• [DATA SECTION]:
*** Block opens ***
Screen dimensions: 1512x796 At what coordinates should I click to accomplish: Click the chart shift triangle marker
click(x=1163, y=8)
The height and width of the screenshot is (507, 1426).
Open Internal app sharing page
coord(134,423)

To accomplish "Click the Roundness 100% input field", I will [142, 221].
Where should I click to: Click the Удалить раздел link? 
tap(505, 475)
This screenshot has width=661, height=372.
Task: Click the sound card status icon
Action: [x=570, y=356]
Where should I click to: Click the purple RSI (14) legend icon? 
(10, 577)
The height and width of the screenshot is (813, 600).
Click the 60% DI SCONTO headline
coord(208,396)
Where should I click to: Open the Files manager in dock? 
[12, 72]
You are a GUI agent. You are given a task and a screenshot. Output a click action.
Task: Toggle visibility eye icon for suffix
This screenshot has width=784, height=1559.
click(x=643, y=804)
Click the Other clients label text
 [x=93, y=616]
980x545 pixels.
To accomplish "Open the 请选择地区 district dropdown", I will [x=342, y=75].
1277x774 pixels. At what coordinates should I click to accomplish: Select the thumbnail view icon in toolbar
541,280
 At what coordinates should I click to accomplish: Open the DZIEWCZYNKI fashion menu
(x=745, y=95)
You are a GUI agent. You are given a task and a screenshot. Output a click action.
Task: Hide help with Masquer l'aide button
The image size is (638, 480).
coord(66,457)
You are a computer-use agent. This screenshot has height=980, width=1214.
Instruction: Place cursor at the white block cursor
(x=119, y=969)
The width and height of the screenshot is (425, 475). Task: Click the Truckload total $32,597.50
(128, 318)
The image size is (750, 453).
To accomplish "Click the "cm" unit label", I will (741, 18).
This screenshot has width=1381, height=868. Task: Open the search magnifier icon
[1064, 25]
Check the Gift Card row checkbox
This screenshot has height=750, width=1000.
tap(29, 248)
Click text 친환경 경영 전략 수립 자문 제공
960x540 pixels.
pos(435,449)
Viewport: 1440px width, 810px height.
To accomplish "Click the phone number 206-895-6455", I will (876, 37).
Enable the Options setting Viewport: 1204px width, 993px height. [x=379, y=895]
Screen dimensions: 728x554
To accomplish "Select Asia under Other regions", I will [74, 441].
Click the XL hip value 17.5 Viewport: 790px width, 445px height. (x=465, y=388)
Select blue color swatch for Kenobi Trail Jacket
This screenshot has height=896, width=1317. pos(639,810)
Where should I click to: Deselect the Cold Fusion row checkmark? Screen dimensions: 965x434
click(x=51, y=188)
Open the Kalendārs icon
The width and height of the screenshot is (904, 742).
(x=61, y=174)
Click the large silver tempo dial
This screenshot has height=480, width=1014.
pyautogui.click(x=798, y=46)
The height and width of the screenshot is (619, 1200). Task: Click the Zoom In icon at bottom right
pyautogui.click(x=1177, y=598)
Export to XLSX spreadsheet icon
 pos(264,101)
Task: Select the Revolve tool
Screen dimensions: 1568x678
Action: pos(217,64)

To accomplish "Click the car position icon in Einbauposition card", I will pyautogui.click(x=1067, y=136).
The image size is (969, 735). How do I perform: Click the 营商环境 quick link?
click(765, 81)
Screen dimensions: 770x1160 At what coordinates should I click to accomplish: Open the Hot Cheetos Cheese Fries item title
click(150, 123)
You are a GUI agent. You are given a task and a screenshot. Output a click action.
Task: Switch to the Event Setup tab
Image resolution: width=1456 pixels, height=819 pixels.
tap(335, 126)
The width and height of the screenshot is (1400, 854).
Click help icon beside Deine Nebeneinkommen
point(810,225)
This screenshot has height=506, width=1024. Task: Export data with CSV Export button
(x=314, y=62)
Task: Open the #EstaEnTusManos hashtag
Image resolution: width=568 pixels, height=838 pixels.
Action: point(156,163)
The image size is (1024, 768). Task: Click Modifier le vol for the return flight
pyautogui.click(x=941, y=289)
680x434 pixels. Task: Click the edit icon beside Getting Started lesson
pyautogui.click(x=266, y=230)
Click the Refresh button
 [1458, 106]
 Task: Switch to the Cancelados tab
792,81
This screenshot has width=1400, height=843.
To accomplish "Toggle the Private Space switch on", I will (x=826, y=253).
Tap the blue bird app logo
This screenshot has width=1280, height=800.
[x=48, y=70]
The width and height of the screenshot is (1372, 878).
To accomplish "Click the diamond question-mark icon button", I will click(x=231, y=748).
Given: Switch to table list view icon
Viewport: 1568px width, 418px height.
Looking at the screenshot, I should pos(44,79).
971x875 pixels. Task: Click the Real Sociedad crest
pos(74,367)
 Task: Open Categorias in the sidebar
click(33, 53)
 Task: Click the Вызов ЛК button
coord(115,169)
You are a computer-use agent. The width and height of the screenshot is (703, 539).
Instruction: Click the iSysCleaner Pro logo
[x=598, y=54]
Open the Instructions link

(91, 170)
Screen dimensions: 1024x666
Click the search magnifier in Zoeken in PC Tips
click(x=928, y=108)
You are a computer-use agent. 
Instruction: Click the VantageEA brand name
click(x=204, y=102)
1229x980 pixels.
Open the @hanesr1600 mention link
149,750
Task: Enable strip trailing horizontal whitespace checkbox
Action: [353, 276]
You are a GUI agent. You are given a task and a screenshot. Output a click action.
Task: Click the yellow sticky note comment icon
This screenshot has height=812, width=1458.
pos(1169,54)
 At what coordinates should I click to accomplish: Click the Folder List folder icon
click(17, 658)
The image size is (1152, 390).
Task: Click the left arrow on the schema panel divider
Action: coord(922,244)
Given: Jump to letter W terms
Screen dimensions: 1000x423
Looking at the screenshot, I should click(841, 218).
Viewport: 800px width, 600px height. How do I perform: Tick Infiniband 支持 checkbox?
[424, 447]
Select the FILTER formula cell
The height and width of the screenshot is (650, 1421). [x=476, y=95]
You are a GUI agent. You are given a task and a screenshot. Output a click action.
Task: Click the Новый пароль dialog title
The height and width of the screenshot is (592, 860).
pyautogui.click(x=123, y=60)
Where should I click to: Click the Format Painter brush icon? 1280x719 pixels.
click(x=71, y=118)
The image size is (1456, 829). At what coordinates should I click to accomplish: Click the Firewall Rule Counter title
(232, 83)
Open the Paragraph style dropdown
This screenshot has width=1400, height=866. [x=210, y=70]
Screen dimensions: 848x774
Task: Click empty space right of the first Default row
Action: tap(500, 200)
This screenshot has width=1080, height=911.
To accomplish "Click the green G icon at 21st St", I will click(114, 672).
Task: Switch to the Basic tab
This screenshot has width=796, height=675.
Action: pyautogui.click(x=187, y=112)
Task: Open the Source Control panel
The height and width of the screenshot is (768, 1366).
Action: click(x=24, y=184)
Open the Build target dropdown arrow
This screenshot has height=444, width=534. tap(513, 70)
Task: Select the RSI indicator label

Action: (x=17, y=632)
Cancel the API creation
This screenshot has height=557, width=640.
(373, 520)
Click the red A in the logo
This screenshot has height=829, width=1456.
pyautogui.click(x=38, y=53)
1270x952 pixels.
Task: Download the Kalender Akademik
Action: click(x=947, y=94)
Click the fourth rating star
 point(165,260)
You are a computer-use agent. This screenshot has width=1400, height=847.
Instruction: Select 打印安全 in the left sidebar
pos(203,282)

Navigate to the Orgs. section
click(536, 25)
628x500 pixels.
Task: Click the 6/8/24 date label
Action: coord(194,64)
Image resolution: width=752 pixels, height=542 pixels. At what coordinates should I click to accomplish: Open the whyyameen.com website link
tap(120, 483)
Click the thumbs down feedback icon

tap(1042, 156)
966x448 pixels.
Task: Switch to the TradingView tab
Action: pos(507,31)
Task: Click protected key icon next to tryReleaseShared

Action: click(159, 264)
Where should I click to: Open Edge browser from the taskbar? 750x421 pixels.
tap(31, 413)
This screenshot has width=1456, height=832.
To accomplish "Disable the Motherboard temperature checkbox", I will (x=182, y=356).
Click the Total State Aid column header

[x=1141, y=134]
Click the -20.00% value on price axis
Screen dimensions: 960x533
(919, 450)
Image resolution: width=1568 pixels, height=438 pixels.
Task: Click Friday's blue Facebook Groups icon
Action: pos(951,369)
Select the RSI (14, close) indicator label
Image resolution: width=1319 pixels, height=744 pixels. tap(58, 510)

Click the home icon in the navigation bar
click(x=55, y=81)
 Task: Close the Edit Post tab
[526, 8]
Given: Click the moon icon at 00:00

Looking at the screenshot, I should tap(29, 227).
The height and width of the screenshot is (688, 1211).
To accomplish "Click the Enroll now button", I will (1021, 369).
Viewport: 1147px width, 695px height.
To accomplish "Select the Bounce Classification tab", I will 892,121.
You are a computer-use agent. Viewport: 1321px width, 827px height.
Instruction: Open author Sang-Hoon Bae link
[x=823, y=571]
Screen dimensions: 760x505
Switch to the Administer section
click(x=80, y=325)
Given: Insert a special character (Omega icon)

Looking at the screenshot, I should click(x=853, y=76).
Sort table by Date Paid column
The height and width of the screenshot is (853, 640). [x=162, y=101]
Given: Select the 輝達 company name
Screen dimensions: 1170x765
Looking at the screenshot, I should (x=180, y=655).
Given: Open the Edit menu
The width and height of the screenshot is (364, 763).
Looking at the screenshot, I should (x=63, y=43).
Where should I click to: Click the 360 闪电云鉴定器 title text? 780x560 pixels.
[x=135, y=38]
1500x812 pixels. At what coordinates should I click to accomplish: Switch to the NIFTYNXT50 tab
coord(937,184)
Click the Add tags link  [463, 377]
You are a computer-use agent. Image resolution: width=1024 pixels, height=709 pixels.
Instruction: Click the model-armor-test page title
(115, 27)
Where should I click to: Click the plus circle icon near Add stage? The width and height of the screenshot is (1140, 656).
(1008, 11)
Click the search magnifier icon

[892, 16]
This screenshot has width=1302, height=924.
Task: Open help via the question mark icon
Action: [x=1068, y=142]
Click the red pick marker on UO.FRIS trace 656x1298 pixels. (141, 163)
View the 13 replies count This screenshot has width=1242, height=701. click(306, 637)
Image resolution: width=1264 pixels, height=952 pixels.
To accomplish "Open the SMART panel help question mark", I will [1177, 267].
*** Block closes ***
• [TASK DIRECTIONS]:
Above is a listing; print exactly its lines from the one with "Image resolution: width=752" through the one with "Click the Add", and no other lines.

• [ANSWER SPACE]:
Image resolution: width=752 pixels, height=542 pixels. At what coordinates should I click to accomplish: Open the whyyameen.com website link
tap(120, 483)
Click the thumbs down feedback icon

tap(1042, 156)
966x448 pixels.
Task: Switch to the TradingView tab
Action: pos(507,31)
Task: Click protected key icon next to tryReleaseShared

Action: click(159, 264)
Where should I click to: Open Edge browser from the taskbar? 750x421 pixels.
tap(31, 413)
This screenshot has width=1456, height=832.
To accomplish "Disable the Motherboard temperature checkbox", I will (x=182, y=356).
Click the Total State Aid column header

[x=1141, y=134]
Click the -20.00% value on price axis
Screen dimensions: 960x533
(919, 450)
Image resolution: width=1568 pixels, height=438 pixels.
Task: Click Friday's blue Facebook Groups icon
Action: pos(951,369)
Select the RSI (14, close) indicator label
Image resolution: width=1319 pixels, height=744 pixels. tap(58, 510)

Click the home icon in the navigation bar
click(x=55, y=81)
 Task: Close the Edit Post tab
[526, 8]
Given: Click the moon icon at 00:00

Looking at the screenshot, I should tap(29, 227).
The height and width of the screenshot is (688, 1211).
To accomplish "Click the Enroll now button", I will (1021, 369).
Viewport: 1147px width, 695px height.
To accomplish "Select the Bounce Classification tab", I will 892,121.
You are a computer-use agent. Viewport: 1321px width, 827px height.
Instruction: Open author Sang-Hoon Bae link
[x=823, y=571]
Screen dimensions: 760x505
Switch to the Administer section
click(x=80, y=325)
Given: Insert a special character (Omega icon)

Looking at the screenshot, I should click(x=853, y=76).
Sort table by Date Paid column
The height and width of the screenshot is (853, 640). [x=162, y=101]
Given: Select the 輝達 company name
Screen dimensions: 1170x765
Looking at the screenshot, I should (x=180, y=655).
Given: Open the Edit menu
The width and height of the screenshot is (364, 763).
Looking at the screenshot, I should (x=63, y=43).
Where should I click to: Click the 360 闪电云鉴定器 title text? 780x560 pixels.
[x=135, y=38]
1500x812 pixels. At what coordinates should I click to accomplish: Switch to the NIFTYNXT50 tab
coord(937,184)
Click the Add tags link  [463, 377]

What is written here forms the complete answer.